I'm of the opinion that making claims about the world in general isn't very philosophical, but then I usually tend to side with what one might call anti-philosophers, so maybe that makes sense.
Quoting Wayfarer
As I alluded to earlier, I think physicalism is an extreme version of the common sense notion that ideas and dreams aren't real, as opposed to the world we experience via our senses. Rather than deep thoughts about the nature of reality, i'd say most people just start from this basic intuition. And that's not so much a philosophy, as it is something that is hard-wired in us to some extend. Even those who believe in God assume this much when they go about their day.
Quoting Wayfarer
I do wonder how you would come to that conclusion? Granting that physics reveals basic stuff to be information-theoretical or mathematical values, that still doesn't necessitate something like mind or God. Minds, or rather thoughts, to me are something brains produce, I don't even know how to make sense of mind being part of the basic stuff of the universe. So yeah it's hard to respond to such claims if it isn't even clear what it is supposed to mean.
Quoting Wayfarer
Classical physics, Newtonian and Einsteinian physics, can't accomodate it, I don't know if that has much to do with the philosophical position of physicalism... maybe to some extend, sure.

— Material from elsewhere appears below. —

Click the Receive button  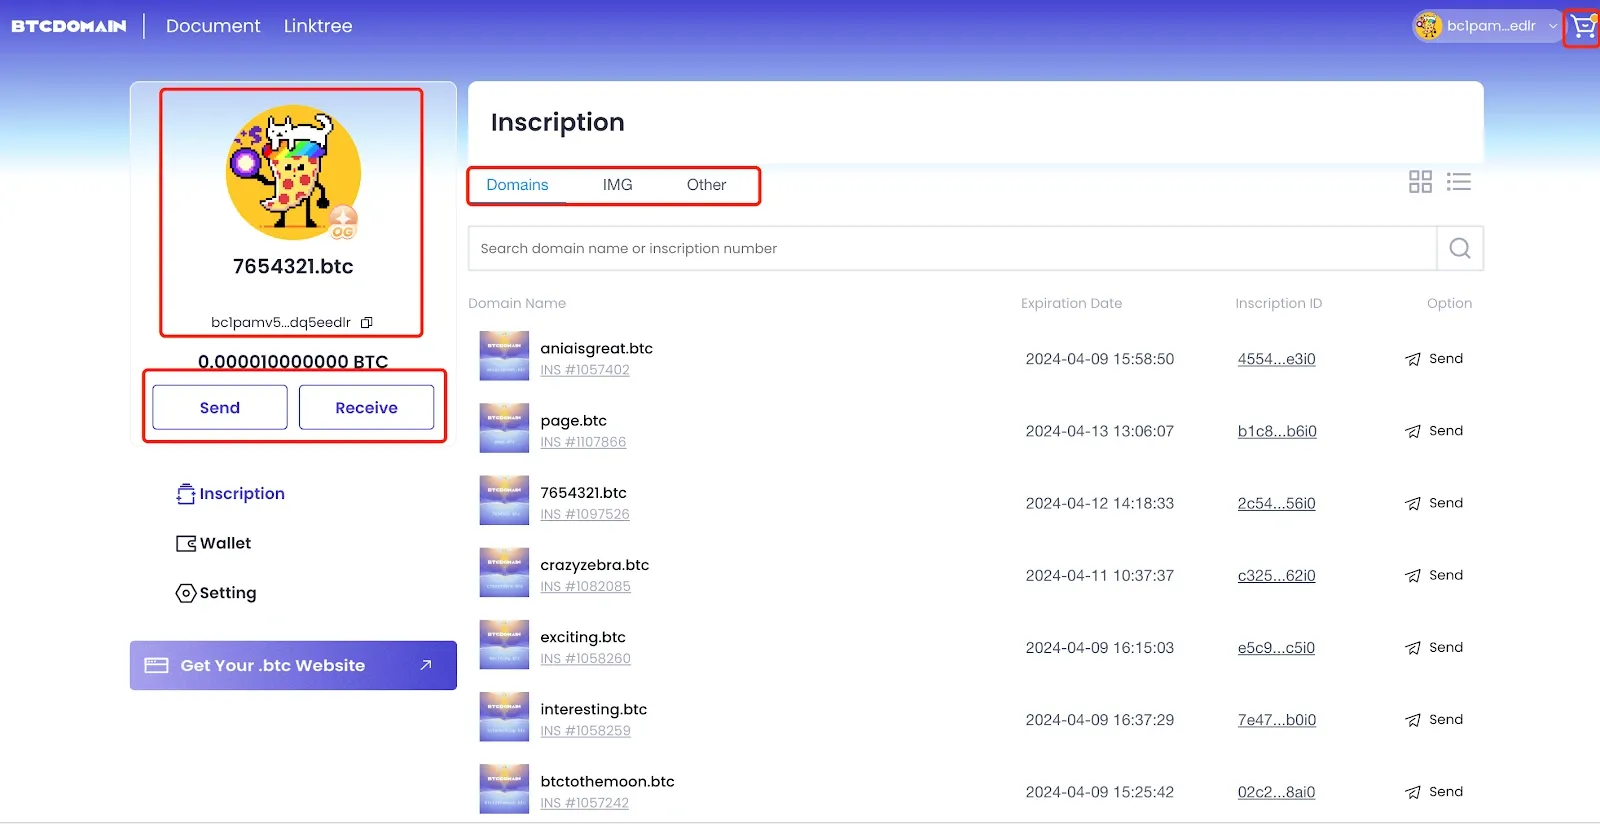point(366,408)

And I think Sean Carroll would say that he's not so much introducing an idea to accomodate the paradox, rather that it's the interpretation that is the most simple and straightforward because it doesn't have to introduce new ideas to explain the disappearance or collapse of part of the wave-function. There is no paradox in many-worlds.
Which is pretty much what I was saying.
NB that that doesn’t imply that there are any non-physical things.
The problem with this is that idealism, and theology in general, dispute this claim that "the physical came first". They believe that the immaterial came first. If you take the time to follow the logical process outlined by Aristotle in his Metaphysics, the argument that the immaterial was first is actually quite strong.
Quoting Wayfarer
The tinted glass analogy is that if the intellect is not completely immaterial it could not properly know all material things, just like if we were looking through a tinted glass, we could not properly see the colours of things.
The problem with the idea that the intellect grasps the forms of things, as in Aristotle's description, is that then the intellect must have a passive aspect, in order to be a receptacle for forms. But this is the characteristic of matter, it is the receptacle which receives forms in the creation of material objects. This produces the difficult problem of what exactly is the passive intellect. If on the other hand, the intellect is understood as completely active, then it does not receive the forms of things, it creates forms. But now we have a separation between the senses, which must be passive receptacles of forms, and the intellect which is a creator of forms. So unless we allow passivity (the characteristic of matter) into the intellect, so that the intellect can receive forms from the senses, we have no way to reconcile the forms of the intellect with the forms of the senses.
I can’t see it, but never mind.
That is interesting, I hadn't encountered these nuances. I'm very interested in the medieval notion of the 'rational soul' and am doing some readings on it.
Good luck with the reading. I'm sure you'll find it very interesting.
Yet, science can't explain consciousness. Surely, it ain't the best then, no?